The species is present in almost all Italian regions but is now rare and irregular. After several Authors it is a plant of ancient introduction that arrived together with the cereal cultivation (archaeophyte), just like the poppies. In fact, this species has followed the cultivation of the cereals since the origins: if once it characterized our agrarian landscape with its showy red blooms, has nowadays almost completely disappeared due to modern agricultural techniques.

The species colonizes open habitats often disturbed by anthropic activities, like uncultivated meadows and agricultural areas (particularly those utilized for the cultivation of cereals).

Adonis annua

The infructescence forms a sort of ear and the characteristic shape of the fruit allows the distinction with similar species. The seeds can await even long time, into the soil, the most favourable moment for budding © Giuseppe Mazza

Its altitudinal interval goes from 0 to 1500 m and loves calcareous or chalky soils. Usually, the production of seeds is not particularly important, but contributes to the forming of a long-lasting seed bank in the soil.

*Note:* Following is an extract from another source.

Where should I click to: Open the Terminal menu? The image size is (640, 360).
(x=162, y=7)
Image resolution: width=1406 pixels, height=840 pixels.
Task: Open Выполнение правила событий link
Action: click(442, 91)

Presently the plant is in regression especially in the cultivated fields due to the intensive agriculture and the indiscriminate use of the herbicides, bue also due to the selection of the cereal seeds.

From the phytosociological point of view, the species participates in plant communities reportable to the class Papaveretea rhoeadis, where are classified the annual cenospheres, infestant and heliophilous, that colonize the fields of cereals.

In these contexts, Adonis annua often grows associated with other infestant and segetal species such as Papaver rhoeas, Papaver dubium, Agrostemma githago, Anagallis arvensis, Anthemis arvensis, Asperula arvensis, Avena barbata, Calendula arvensis, Glebionis segetum, Gladiolus segetum, Legousia falcata, Rhaphanus raphanistrum, Scandix pecten-veneris, Sherardia arvensis, Sinapis arvensis, Vicia sativa, etc.

It is a toxic plant for man and for livestock, containing active substances like the adonite and the adonidin that render it highly poisonous.

Other chemical substances present are cardionelidi, such as cirnarina, adonitoxina, flavonoids, choline, phytosterol, resin, etc. Some of these active principles are utilized for central sedative action, tachycardia, extrasystole of nervous origin or as an antagonist of convulsive action caused by ingestion of cocaine or picrotonine.

On the while, the species is considered as like the Digitalis for its medical and with this it is often interspersed or associated. From the petals they extract the axtasanthin, an orange- red carotenoid containing 3 compounds (hydroxyechinenon, adonirubin and adonixantin).

The species is cultivated only rarely due to its small size and the short biological cycle. Usually it prefers alkaline soils, even clayey, but not too heavy, and very sunny exposures. It can be grown by seed, sowing in any moment from late summer to mid spring, even if, usually, an earlier sowing can be considered preferable.

Synonyms: Adonis autumnalis L. (1762).